Data shown:
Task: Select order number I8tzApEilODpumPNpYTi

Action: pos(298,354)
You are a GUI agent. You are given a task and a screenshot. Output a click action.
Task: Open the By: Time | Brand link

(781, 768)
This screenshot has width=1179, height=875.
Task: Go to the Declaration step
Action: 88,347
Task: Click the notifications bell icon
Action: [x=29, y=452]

Prompt: Please transcribe all of the entries precisely.

Exercise answer:
Task: Select order number I8tzApEilODpumPNpYTi

Action: pos(298,354)
You are a GUI agent. You are given a task and a screenshot. Output a click action.
Task: Open the By: Time | Brand link

(781, 768)
This screenshot has width=1179, height=875.
Task: Go to the Declaration step
Action: 88,347
Task: Click the notifications bell icon
Action: [x=29, y=452]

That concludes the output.